A general strike, aimed at the release of 154 opposition leaders and activists, began in Dhaka, Bangladesh’s capital on Monday. The strike, which is supported by the opposition party–the Bangladesh National Party–has brought business activity to a halt, and reports from Bangalore’s Deccan Herald indicate that activists detonated several homemade bombs, and “torched at least one bus,” though no injuries have been reported.

Senior executives told Financial Express that “movement of goods” in Bangladesh’s ready-made garments (RMG) industry has come to a complete halt until Wednesday. Thanks to “disruptive political programs,” increased production costs in Bangladesh have already led to a weakened position on the international market.

Industry leaders spoke out on the necessity of safely transported goods–impossible during  a general strike. Annisul Huq, group chairman of Mohammadi Group, predicted that many manufacturers will be forced to make air shipments, rather than ground–a significant expense. Ships, waiting on delayed goods, won’t depart on time, leading to further loss of business and revenues.
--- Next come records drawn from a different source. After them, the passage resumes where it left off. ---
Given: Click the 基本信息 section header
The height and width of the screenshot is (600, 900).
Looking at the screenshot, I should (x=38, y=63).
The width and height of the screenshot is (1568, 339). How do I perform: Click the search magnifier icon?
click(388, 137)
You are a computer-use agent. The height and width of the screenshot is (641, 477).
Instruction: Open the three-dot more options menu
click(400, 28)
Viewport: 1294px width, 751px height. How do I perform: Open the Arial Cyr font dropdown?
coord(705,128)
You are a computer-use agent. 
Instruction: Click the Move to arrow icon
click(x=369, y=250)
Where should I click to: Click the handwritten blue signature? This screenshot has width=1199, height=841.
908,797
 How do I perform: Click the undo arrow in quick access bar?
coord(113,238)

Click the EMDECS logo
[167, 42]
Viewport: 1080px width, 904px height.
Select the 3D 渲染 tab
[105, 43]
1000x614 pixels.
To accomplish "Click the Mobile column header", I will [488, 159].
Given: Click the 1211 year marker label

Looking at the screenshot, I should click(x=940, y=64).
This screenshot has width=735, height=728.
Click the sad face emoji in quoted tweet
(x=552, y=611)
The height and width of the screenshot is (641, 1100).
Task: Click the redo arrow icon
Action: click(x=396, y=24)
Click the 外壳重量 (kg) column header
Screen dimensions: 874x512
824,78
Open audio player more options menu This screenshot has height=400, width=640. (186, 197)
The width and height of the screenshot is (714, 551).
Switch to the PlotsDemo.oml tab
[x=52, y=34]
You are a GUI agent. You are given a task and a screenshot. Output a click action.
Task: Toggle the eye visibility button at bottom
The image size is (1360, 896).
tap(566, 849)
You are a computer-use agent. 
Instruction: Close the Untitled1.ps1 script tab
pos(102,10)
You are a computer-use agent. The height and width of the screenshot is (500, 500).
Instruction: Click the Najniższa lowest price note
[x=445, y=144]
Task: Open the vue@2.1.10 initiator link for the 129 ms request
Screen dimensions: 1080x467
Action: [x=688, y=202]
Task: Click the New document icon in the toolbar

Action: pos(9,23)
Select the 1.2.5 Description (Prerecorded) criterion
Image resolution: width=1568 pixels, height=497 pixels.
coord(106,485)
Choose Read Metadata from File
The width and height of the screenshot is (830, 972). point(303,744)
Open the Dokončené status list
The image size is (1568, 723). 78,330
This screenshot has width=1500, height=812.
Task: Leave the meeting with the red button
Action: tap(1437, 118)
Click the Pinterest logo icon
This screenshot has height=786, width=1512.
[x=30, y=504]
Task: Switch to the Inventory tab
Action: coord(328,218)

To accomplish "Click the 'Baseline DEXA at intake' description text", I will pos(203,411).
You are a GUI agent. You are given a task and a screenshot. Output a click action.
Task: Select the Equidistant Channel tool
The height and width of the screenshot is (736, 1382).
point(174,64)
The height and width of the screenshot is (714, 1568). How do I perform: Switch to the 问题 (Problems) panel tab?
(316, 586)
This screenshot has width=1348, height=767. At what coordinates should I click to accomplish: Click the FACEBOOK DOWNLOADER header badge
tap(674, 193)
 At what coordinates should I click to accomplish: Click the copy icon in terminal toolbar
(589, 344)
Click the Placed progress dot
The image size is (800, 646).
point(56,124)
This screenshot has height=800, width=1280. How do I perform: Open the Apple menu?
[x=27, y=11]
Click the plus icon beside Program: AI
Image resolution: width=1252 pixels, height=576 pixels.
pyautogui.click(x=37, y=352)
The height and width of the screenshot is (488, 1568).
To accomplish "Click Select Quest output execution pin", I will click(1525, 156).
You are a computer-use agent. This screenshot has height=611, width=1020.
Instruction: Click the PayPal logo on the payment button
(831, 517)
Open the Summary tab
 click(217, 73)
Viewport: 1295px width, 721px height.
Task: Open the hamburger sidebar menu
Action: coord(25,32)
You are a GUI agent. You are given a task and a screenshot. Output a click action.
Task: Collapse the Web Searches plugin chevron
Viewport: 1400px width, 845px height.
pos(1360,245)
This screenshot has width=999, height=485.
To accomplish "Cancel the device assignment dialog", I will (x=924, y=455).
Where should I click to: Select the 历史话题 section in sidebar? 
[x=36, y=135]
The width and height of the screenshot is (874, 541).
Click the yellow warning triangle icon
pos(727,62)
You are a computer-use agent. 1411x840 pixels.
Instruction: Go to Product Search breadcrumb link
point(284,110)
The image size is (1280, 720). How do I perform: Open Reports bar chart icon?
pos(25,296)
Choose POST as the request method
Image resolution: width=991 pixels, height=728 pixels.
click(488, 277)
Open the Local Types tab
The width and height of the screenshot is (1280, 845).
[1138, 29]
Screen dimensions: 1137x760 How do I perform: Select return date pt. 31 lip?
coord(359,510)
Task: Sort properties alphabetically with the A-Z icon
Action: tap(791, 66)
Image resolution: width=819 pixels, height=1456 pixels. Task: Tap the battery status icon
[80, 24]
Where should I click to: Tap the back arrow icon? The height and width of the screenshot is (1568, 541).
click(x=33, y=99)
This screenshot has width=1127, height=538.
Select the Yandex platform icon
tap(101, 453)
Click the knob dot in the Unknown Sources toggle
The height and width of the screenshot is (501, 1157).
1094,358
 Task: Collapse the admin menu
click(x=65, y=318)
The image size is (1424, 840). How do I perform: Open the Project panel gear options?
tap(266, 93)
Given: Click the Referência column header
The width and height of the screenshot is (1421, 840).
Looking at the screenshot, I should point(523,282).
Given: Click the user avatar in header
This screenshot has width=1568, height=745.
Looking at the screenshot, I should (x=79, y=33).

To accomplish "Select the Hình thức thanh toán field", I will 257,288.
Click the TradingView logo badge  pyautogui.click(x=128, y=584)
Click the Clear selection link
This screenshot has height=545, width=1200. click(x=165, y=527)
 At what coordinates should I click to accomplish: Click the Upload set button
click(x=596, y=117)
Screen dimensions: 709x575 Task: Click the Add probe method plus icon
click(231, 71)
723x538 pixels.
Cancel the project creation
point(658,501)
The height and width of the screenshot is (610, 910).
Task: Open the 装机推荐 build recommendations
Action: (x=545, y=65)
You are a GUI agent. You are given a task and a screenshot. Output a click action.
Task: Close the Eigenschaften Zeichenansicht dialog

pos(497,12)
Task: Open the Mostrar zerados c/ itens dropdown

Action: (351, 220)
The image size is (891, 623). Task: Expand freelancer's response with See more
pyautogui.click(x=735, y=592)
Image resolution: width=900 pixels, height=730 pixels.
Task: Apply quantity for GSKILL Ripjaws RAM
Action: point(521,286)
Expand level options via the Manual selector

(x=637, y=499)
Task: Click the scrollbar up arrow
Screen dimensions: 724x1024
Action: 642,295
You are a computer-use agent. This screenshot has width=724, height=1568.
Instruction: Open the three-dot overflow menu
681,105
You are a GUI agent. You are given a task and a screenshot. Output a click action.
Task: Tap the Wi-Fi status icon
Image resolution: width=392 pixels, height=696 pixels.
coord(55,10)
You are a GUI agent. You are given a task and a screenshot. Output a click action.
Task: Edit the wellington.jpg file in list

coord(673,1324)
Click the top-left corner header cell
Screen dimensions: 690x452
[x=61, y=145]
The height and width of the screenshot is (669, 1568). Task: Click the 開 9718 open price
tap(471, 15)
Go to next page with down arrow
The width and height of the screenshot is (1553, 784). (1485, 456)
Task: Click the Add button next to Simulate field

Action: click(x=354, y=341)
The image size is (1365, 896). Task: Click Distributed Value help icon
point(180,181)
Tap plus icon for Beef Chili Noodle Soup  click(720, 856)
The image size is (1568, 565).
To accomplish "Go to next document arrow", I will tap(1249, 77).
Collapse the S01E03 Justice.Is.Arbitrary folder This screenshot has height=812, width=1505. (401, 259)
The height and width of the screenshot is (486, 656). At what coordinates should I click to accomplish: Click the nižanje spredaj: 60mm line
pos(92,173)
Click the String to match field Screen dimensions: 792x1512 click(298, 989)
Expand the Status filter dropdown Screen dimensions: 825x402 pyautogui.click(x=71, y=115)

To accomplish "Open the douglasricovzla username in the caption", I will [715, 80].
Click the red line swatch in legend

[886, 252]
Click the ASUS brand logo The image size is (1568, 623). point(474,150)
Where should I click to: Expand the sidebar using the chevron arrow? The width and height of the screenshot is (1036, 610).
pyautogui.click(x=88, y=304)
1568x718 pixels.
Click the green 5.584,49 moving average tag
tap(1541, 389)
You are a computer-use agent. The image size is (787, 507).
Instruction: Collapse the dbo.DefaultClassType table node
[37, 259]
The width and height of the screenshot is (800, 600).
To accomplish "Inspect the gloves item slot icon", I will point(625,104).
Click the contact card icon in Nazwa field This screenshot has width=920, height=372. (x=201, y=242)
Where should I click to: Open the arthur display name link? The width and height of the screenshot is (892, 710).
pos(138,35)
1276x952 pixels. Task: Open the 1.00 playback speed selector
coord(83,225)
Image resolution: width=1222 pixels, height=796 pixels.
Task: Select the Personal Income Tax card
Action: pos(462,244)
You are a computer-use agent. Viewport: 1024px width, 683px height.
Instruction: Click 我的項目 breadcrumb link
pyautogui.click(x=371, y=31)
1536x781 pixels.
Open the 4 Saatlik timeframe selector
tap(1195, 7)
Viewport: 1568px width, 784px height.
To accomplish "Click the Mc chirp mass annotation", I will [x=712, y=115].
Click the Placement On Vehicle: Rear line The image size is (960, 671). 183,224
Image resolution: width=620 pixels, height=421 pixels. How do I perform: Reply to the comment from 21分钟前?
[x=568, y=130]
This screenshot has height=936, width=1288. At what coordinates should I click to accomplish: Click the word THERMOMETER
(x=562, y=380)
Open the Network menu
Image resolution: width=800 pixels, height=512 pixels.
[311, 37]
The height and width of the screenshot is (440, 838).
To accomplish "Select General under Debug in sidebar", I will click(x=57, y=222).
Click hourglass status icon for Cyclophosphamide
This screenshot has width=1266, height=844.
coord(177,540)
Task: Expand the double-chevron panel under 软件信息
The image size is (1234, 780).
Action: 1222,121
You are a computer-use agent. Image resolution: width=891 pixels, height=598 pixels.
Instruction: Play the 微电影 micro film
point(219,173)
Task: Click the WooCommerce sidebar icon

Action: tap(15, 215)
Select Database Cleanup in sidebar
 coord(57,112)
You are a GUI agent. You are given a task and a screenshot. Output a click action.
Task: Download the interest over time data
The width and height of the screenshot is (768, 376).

The garment industry isn’t the only one affected by the strike. Tourism, needless to say, has all but evaporated; steel workers can’t transport rods. Engineer Shafiqul Haque, a leader of Bangladesh Association of Construction Industry (BACI) and managing director of Sterlite Services, told the Financial Express that his company is unable to transport construction materials to its sites.”Believe it or not,” he said, “our output becomes less than a half.”